**TASK PROMPT**
Reproduce each record exactly, leaving out no line.

──────── PROVIDED INFORMATION ────────

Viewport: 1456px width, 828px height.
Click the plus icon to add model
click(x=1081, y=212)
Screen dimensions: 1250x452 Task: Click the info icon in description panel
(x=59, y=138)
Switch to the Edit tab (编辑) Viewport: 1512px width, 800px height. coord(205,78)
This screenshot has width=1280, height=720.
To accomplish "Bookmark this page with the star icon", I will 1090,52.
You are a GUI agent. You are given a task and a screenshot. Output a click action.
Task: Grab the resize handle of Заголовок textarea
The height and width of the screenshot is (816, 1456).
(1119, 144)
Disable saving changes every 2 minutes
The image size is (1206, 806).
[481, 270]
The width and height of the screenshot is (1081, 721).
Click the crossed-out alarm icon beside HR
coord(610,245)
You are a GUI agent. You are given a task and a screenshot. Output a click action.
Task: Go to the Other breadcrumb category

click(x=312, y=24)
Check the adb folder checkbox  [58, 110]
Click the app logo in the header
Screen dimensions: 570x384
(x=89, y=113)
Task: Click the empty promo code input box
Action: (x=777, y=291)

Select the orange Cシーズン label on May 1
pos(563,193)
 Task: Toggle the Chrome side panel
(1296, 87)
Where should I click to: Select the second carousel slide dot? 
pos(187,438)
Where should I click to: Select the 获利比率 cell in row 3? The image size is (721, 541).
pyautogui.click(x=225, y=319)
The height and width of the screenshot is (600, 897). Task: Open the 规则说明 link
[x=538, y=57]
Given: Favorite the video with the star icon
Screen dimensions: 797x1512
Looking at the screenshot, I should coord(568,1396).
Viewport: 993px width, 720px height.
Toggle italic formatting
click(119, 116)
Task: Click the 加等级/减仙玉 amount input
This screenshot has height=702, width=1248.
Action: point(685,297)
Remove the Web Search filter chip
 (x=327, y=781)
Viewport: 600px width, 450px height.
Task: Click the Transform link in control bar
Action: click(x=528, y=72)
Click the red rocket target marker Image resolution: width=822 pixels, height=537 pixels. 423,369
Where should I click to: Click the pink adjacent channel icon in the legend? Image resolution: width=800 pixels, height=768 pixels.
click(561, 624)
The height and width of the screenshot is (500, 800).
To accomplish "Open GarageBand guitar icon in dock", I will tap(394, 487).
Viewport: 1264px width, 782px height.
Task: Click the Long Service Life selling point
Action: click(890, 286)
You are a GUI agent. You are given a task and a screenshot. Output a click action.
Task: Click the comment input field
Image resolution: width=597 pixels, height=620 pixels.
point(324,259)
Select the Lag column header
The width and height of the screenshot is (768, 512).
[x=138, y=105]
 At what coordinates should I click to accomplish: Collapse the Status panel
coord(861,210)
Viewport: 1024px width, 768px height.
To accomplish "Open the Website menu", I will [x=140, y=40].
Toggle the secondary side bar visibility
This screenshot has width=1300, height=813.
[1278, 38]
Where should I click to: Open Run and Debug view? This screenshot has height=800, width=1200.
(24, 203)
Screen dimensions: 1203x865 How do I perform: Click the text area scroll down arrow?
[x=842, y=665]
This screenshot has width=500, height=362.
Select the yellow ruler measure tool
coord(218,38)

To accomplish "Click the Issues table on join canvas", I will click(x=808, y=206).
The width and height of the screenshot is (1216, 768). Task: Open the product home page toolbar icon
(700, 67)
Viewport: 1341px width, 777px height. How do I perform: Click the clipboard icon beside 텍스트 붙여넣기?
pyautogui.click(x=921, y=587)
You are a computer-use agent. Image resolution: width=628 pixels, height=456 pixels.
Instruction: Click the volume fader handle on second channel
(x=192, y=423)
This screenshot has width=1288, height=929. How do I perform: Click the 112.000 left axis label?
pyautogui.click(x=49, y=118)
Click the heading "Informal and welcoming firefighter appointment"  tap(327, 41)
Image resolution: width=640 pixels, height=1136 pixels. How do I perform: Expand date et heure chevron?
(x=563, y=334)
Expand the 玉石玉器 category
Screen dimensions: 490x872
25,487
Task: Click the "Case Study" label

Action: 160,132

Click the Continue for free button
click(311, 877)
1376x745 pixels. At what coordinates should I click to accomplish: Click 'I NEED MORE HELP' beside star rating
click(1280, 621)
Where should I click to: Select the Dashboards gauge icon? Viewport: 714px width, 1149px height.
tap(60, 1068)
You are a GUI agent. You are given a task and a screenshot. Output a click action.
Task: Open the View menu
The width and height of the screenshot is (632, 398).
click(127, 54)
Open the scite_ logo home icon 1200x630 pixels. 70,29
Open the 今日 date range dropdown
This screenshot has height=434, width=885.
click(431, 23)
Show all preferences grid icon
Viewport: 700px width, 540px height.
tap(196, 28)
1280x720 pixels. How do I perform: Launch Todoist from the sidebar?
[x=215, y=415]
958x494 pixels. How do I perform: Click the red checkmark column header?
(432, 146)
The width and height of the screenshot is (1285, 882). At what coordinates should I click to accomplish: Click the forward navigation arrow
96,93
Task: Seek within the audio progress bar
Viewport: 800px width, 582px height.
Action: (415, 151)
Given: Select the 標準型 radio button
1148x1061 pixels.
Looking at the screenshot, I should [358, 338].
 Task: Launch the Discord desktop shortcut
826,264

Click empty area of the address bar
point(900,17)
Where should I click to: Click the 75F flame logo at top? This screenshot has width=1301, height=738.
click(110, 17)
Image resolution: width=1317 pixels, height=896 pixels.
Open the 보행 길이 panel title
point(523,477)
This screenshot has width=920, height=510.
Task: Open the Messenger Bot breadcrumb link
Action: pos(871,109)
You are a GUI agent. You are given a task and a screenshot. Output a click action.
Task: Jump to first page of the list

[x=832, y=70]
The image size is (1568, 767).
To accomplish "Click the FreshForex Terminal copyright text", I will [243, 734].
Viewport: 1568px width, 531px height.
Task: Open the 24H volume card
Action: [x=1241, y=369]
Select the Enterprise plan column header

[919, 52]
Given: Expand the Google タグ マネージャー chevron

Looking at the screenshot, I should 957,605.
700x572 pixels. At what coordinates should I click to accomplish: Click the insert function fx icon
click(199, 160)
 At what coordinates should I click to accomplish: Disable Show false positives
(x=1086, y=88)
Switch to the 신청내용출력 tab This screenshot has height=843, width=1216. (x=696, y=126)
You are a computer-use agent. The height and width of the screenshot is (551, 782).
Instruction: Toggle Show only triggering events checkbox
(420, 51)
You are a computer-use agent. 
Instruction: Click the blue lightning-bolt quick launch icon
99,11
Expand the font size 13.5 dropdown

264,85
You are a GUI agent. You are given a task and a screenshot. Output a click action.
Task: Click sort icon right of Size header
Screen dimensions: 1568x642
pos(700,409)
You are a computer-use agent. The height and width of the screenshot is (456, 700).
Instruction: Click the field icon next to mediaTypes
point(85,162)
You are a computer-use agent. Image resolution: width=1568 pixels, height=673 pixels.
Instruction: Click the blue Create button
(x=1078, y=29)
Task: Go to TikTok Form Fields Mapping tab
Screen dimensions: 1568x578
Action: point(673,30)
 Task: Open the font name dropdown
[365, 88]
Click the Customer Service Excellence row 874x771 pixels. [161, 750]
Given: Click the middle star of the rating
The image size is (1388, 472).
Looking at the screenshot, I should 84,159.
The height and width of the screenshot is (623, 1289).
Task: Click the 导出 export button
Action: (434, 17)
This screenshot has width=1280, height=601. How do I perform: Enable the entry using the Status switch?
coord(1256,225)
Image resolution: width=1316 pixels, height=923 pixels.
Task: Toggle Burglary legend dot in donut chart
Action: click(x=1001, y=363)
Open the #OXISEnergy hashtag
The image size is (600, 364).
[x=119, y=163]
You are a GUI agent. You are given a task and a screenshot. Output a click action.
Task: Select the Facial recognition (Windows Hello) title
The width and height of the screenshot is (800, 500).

────────

**SOLUTION BELOW**
Viewport: 1456px width, 828px height.
Click the plus icon to add model
click(x=1081, y=212)
Screen dimensions: 1250x452 Task: Click the info icon in description panel
(x=59, y=138)
Switch to the Edit tab (编辑) Viewport: 1512px width, 800px height. coord(205,78)
This screenshot has width=1280, height=720.
To accomplish "Bookmark this page with the star icon", I will 1090,52.
You are a GUI agent. You are given a task and a screenshot. Output a click action.
Task: Grab the resize handle of Заголовок textarea
The height and width of the screenshot is (816, 1456).
(1119, 144)
Disable saving changes every 2 minutes
The image size is (1206, 806).
[481, 270]
The width and height of the screenshot is (1081, 721).
Click the crossed-out alarm icon beside HR
coord(610,245)
You are a GUI agent. You are given a task and a screenshot. Output a click action.
Task: Go to the Other breadcrumb category

click(x=312, y=24)
Check the adb folder checkbox  [58, 110]
Click the app logo in the header
Screen dimensions: 570x384
(x=89, y=113)
Task: Click the empty promo code input box
Action: (x=777, y=291)

Select the orange Cシーズン label on May 1
pos(563,193)
 Task: Toggle the Chrome side panel
(1296, 87)
Where should I click to: Select the second carousel slide dot? 
pos(187,438)
Where should I click to: Select the 获利比率 cell in row 3? The image size is (721, 541).
pyautogui.click(x=225, y=319)
The height and width of the screenshot is (600, 897). Task: Open the 规则说明 link
[x=538, y=57]
Given: Favorite the video with the star icon
Screen dimensions: 797x1512
Looking at the screenshot, I should coord(568,1396).
Viewport: 993px width, 720px height.
Toggle italic formatting
click(119, 116)
Task: Click the 加等级/减仙玉 amount input
This screenshot has height=702, width=1248.
Action: point(685,297)
Remove the Web Search filter chip
 (x=327, y=781)
Viewport: 600px width, 450px height.
Task: Click the Transform link in control bar
Action: click(x=528, y=72)
Click the red rocket target marker Image resolution: width=822 pixels, height=537 pixels. 423,369
Where should I click to: Click the pink adjacent channel icon in the legend? Image resolution: width=800 pixels, height=768 pixels.
click(561, 624)
The height and width of the screenshot is (500, 800).
To accomplish "Open GarageBand guitar icon in dock", I will tap(394, 487).
Viewport: 1264px width, 782px height.
Task: Click the Long Service Life selling point
Action: click(890, 286)
You are a GUI agent. You are given a task and a screenshot. Output a click action.
Task: Click the comment input field
Image resolution: width=597 pixels, height=620 pixels.
point(324,259)
Select the Lag column header
The width and height of the screenshot is (768, 512).
[x=138, y=105]
 At what coordinates should I click to accomplish: Collapse the Status panel
coord(861,210)
Viewport: 1024px width, 768px height.
To accomplish "Open the Website menu", I will [x=140, y=40].
Toggle the secondary side bar visibility
This screenshot has width=1300, height=813.
[1278, 38]
Where should I click to: Open Run and Debug view? This screenshot has height=800, width=1200.
(24, 203)
Screen dimensions: 1203x865 How do I perform: Click the text area scroll down arrow?
[x=842, y=665]
This screenshot has width=500, height=362.
Select the yellow ruler measure tool
coord(218,38)

To accomplish "Click the Issues table on join canvas", I will click(x=808, y=206).
The width and height of the screenshot is (1216, 768). Task: Open the product home page toolbar icon
(700, 67)
Viewport: 1341px width, 777px height. How do I perform: Click the clipboard icon beside 텍스트 붙여넣기?
pyautogui.click(x=921, y=587)
You are a computer-use agent. Image resolution: width=628 pixels, height=456 pixels.
Instruction: Click the volume fader handle on second channel
(x=192, y=423)
This screenshot has width=1288, height=929. How do I perform: Click the 112.000 left axis label?
pyautogui.click(x=49, y=118)
Click the heading "Informal and welcoming firefighter appointment"  tap(327, 41)
Image resolution: width=640 pixels, height=1136 pixels. How do I perform: Expand date et heure chevron?
(x=563, y=334)
Expand the 玉石玉器 category
Screen dimensions: 490x872
25,487
Task: Click the "Case Study" label

Action: 160,132

Click the Continue for free button
click(311, 877)
1376x745 pixels. At what coordinates should I click to accomplish: Click 'I NEED MORE HELP' beside star rating
click(1280, 621)
Where should I click to: Select the Dashboards gauge icon? Viewport: 714px width, 1149px height.
tap(60, 1068)
You are a GUI agent. You are given a task and a screenshot. Output a click action.
Task: Open the View menu
The width and height of the screenshot is (632, 398).
click(127, 54)
Open the scite_ logo home icon 1200x630 pixels. 70,29
Open the 今日 date range dropdown
This screenshot has height=434, width=885.
click(431, 23)
Show all preferences grid icon
Viewport: 700px width, 540px height.
tap(196, 28)
1280x720 pixels. How do I perform: Launch Todoist from the sidebar?
[x=215, y=415]
958x494 pixels. How do I perform: Click the red checkmark column header?
(432, 146)
The width and height of the screenshot is (1285, 882). At what coordinates should I click to accomplish: Click the forward navigation arrow
96,93
Task: Seek within the audio progress bar
Viewport: 800px width, 582px height.
Action: (415, 151)
Given: Select the 標準型 radio button
1148x1061 pixels.
Looking at the screenshot, I should [358, 338].
 Task: Launch the Discord desktop shortcut
826,264

Click empty area of the address bar
point(900,17)
Where should I click to: Click the 75F flame logo at top? This screenshot has width=1301, height=738.
click(110, 17)
Image resolution: width=1317 pixels, height=896 pixels.
Open the 보행 길이 panel title
point(523,477)
This screenshot has width=920, height=510.
Task: Open the Messenger Bot breadcrumb link
Action: pos(871,109)
You are a GUI agent. You are given a task and a screenshot. Output a click action.
Task: Jump to first page of the list

[x=832, y=70]
The image size is (1568, 767).
To accomplish "Click the FreshForex Terminal copyright text", I will [243, 734].
Viewport: 1568px width, 531px height.
Task: Open the 24H volume card
Action: [x=1241, y=369]
Select the Enterprise plan column header

[919, 52]
Given: Expand the Google タグ マネージャー chevron

Looking at the screenshot, I should 957,605.
700x572 pixels. At what coordinates should I click to accomplish: Click the insert function fx icon
click(199, 160)
 At what coordinates should I click to accomplish: Disable Show false positives
(x=1086, y=88)
Switch to the 신청내용출력 tab This screenshot has height=843, width=1216. (x=696, y=126)
You are a computer-use agent. The height and width of the screenshot is (551, 782).
Instruction: Toggle Show only triggering events checkbox
(420, 51)
You are a computer-use agent. 
Instruction: Click the blue lightning-bolt quick launch icon
99,11
Expand the font size 13.5 dropdown

264,85
You are a GUI agent. You are given a task and a screenshot. Output a click action.
Task: Click sort icon right of Size header
Screen dimensions: 1568x642
pos(700,409)
You are a computer-use agent. The height and width of the screenshot is (456, 700).
Instruction: Click the field icon next to mediaTypes
point(85,162)
You are a computer-use agent. Image resolution: width=1568 pixels, height=673 pixels.
Instruction: Click the blue Create button
(x=1078, y=29)
Task: Go to TikTok Form Fields Mapping tab
Screen dimensions: 1568x578
Action: point(673,30)
 Task: Open the font name dropdown
[365, 88]
Click the Customer Service Excellence row 874x771 pixels. [161, 750]
Given: Click the middle star of the rating
The image size is (1388, 472).
Looking at the screenshot, I should 84,159.
The height and width of the screenshot is (623, 1289).
Task: Click the 导出 export button
Action: (434, 17)
This screenshot has width=1280, height=601. How do I perform: Enable the entry using the Status switch?
coord(1256,225)
Image resolution: width=1316 pixels, height=923 pixels.
Task: Toggle Burglary legend dot in donut chart
Action: click(x=1001, y=363)
Open the #OXISEnergy hashtag
The image size is (600, 364).
[x=119, y=163]
You are a GUI agent. You are given a task and a screenshot. Output a click action.
Task: Select the Facial recognition (Windows Hello) title
The width and height of the screenshot is (800, 500).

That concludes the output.